Source excerpt –
--------

Wednesday, November 26, 2014

Thanksgiving Eve, with Cognac

Winding down after peeling spuds and cubing bread in anticipation of tomorrow's feast. These are tense days on the job, scrambling to finish the last of the gallery orders as we prep for the home holiday sale, and then it's on to prepping an entire product line for the big annual wholesale show on the East Coast. An employee gave notice last week, and M. and I interviewed six prospective studio assistants yesterday and today. It's never dull.

Of the six interviewees, five are new to the area, a couple as new as two weeks. Seattle: land of milk and honey, apparently. And while a resumé provides a curriculum vitae, nothing quite matches sitting down face to face with a new person....

The woman with high heels, jeans and salon-nails was a definite "no". The jumpy young man who was eager to please and laughed nervously (a lot) throughout the interview and looked as if he'd easily take out a tableful of glass with a single nervous swipe of an arm was a "no". The adjunct- college-professor/painter with a three page resumé (which included an impressive and lengthy list of solo shows) was a "no" because, honestly, how long would someone with her CV last as the go-fer and bottom-of-the-totem-pole glass slinger?

We did, however, narrow the list to two (the quiet and placid 31-year-old graphic-designer/painter with a wife and a nine-year-old daughter, and the even younger effusively cheerful man who knows how to sandblast) and M. will contact them this weekend to set up start times. And then it's training time, long and arduous. NOT looking forward to that. Sigh.

What I am looking forward to, though, is the new life that will come into the studio, new life with all its attendant tales and dramas, all its earnestness and frustrations. Again, it's never dull.

Okay, well, that's a lie. It actually does get dull after hours of painting the same size pieces, and the color palette seems to shrink. A favorite complaint: "I'm all out of colors. I need new colors. Someone, please, invent new colors." Recently there have been requests for lots of blue tones — a curious thing, that. Blues and purples. Must be the colors of the hour.

Mostly, though, I'm looking forward to tomorrow — to Thanksgiving, my favorite day of the year.  We will be an atypical small crowd of six, which suits me just fine. My son is making a purple sweet potato pie, in his quest to break from tradition. I, on the other hand, am sticking to My Favorite Menu of the Year, as starch-laden as that may be. (Or so I've been told.)

So bring it on, baby, I say.
Bring it on, because I'm hungry.

Wednesday, November 19, 2014

Small Business Hysteria.

I mean: hysteria.

I announced today that since I couldn't do anything about the looming backlog of orders on account of being down one employee for the past week that I was going to turn off the simmering panic that always heats up when, no matter what I do, I can't do more. There's absolutely zero wiggle room on this tightly-run ship, and when we begin to list to one side, the drowning waves swell mightily with their threat to capsize us.

--------

Stored dataset entries
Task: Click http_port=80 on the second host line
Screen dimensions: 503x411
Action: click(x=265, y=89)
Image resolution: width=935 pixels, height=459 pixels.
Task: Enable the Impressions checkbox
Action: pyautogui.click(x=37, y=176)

--------

Work instructions –
(a) Translate this sentence from the glass studio blog entries into Spanish: "My son is making a purple sweet potato pie, in his quest to break from tradition."
(b) Please continue the glass studio blog entries, picking up right after their final sentence.
None of this material is needed.

Task responses –
(a) Mi hijo está haciendo un pastel de camote morado, en su afán de romper con la tradición.

(b)
Yesterday's meteorological event lingered at the edges, like the bits of blue paint that never seem to wash completely from the palettes, a perpetual residue. I could've sworn a Payne's Grey cloud floated  just below the ceiling for the better part of the day.

I wasn't feeling the least bit my usual jolly self. Head down, I juggled (so to speak) the several hundred pieces of glass in the current order rotation, continually moving things from one phase of completion to the next. Storage shed, back-room staging, main work table, sandblaster, studio, sink, grinder, The Hot Shelf, back to the work table, kitchen kiln aka the oven, back to the work table again, back to The Hot Shelf, signing shelf, shipping staging, and finally, finally, back down to the studio to be boxed up for UPS pickup.

The home holiday sale approaches, but wasn't it just summer?

The question, Is this my life? swept over me, a softer wave now, no longer worried about water in the lungs since I crossed out hysteria.

Yes, I silently answered, it is.

And then it was 4:11pm, and sunlight broke through the cloudcover just at the horizon, and a Payne's- Grey/brown-pink light illuminated everything.

Nice that they're color-coding the sunset to match our painting, I said.

Mmmm. Murmers.

On the windowsill, freshly oil-painted glass lit up with the sudden light, as did the tiny vases of assorted foliage, now dried, that have been accumulating since summer: hydrangea, rose hips, dogwood seedpods, a red twig.

Beethoven's Moonlight Sonata — which sounds like audio velvet — was playing on the iPod. It was a moment to get lost in, the briefest interval of time into which to slip, to forget the daily irritations, the trials. The three of us approached a moment of perfect harmony. A major chord/accord. Everything was flowing smoothly, or smoothly enough.

I stepped outside for just a breath of that lit-up air, took it deeply into my lungs before returning to my work.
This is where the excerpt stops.